USPS submitted the filing to the Postal Regulatory Commission on Wednesday. Pending the commission’s approval, the surcharge would take effect April 26 and remain in place through January 17, 2027, at which point the agency said it would reassess its cost structure.
BREAKING: USPS will impose its first-ever surcharge on packages — an 8% fee to cover the rising cost of fuel.
— More Perfect Union (@MorePerfectUS) March 25, 2026
The 8% increase applies to Priority Mail Express, Priority Mail, USPS Ground Advantage, and Parcel Select services. First-class stamps and standard letter mail are not affected.
“This temporary price adjustment will provide needed flexibility for the Postal Service by helping to ensure that the actual costs of doing business are covered, as required by Congress,” USPS said in its announcement. The agency added that it has “steadfastly avoided surcharges,” and noted the fee amounts to less than one-third of what FedEx and UPS charge for fuel alone.
The filing directly links the surcharge to the Iran conflict. Oil prices have climbed more than 40% since the US and Israel launched strikes against Iran on February 28. Diesel, which powers USPS’s ground delivery fleet, now averages $5.37 per gallon — up from $3.75 a month ago.
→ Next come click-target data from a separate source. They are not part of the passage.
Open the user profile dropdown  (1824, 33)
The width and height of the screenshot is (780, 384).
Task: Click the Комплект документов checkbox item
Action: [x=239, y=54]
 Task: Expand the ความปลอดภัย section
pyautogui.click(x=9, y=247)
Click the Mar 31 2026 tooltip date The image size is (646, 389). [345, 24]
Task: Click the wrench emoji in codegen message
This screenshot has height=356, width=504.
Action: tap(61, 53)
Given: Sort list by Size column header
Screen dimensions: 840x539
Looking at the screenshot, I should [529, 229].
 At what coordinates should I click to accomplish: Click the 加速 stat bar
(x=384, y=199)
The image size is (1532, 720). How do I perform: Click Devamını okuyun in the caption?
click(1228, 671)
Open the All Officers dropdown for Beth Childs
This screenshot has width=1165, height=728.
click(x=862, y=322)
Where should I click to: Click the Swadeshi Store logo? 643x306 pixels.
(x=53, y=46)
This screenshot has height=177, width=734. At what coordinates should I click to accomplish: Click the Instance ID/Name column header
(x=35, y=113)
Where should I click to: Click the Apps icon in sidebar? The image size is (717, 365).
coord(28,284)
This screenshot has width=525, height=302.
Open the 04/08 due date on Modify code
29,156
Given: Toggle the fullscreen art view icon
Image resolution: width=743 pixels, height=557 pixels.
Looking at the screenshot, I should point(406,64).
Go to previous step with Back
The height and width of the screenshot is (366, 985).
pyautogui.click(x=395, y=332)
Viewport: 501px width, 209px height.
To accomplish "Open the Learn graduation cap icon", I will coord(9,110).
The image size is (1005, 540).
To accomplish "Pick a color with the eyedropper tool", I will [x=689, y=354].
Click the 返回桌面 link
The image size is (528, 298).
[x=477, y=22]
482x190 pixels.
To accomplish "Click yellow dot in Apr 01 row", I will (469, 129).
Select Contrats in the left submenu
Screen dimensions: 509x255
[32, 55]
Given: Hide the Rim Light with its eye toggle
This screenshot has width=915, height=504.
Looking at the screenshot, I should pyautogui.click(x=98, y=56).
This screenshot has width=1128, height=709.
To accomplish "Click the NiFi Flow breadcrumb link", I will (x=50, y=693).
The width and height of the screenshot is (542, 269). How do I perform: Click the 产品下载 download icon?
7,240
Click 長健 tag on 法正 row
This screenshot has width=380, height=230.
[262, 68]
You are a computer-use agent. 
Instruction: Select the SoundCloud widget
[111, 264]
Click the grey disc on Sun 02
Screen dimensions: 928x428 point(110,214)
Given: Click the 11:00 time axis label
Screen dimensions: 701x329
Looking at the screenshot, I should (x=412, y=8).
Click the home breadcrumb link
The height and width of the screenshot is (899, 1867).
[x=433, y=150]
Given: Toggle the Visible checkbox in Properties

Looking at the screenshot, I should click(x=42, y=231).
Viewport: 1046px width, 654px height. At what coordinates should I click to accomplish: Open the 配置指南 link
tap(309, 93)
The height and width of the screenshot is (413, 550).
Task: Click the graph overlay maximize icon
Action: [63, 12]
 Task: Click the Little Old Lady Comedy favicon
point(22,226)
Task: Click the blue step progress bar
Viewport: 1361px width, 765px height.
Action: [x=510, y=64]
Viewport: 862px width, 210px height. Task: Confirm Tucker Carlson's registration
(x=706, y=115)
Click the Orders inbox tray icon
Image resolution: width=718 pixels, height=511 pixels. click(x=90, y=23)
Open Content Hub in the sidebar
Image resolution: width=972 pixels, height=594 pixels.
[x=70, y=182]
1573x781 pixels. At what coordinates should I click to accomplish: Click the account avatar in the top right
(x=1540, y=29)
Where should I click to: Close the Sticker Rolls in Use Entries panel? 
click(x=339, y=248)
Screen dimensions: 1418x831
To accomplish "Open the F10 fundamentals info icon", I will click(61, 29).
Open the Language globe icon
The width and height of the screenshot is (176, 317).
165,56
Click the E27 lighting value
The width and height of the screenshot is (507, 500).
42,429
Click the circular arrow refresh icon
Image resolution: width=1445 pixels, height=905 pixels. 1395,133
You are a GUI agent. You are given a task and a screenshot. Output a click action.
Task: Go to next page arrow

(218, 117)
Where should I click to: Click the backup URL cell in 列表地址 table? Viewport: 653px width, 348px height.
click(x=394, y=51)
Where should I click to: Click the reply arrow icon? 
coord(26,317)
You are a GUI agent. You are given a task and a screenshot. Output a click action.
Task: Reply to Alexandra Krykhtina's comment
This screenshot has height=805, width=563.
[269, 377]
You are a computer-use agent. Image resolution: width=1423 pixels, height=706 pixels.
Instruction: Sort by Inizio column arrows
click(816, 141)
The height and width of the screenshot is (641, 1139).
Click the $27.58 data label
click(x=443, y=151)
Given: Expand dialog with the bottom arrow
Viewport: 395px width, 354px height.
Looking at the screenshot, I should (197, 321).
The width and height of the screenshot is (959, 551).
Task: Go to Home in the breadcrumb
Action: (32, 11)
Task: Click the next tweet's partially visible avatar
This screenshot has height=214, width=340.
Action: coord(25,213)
The national average for regular gasoline is approaching $4 per gallon, according to AAA.
FedEx and UPS, which together deliver nearly 20 billion packages annually compared to USPS’s 6.8 billion, have carried fuel surcharges for years. Those fees have risen sharply in recent weeks as energy markets absorbed the shock of the Middle East escalation.
The surcharge arrives as the postal agency confronts a deepening financial crisis. USPS posted a $9 billion loss in 2025 and has lost more than $100 billion since 2007, driven by a structural decline in mail volume. Postmaster General David Steiner told a House Oversight subcommittee earlier this month that the agency risks exhausting its cash reserves within 12 months.
Steiner has called on Congress to authorize higher stamp prices — potentially raising the cost of a first-class stamp from 78 cents to as much as 95 cents — along with expanded borrowing authority and reforms to pension and retirement fund obligations.
USPS described the fuel surcharge as a bridge toward a permanent cost-recovery mechanism aligned with industry practice, rather than a one-time fix.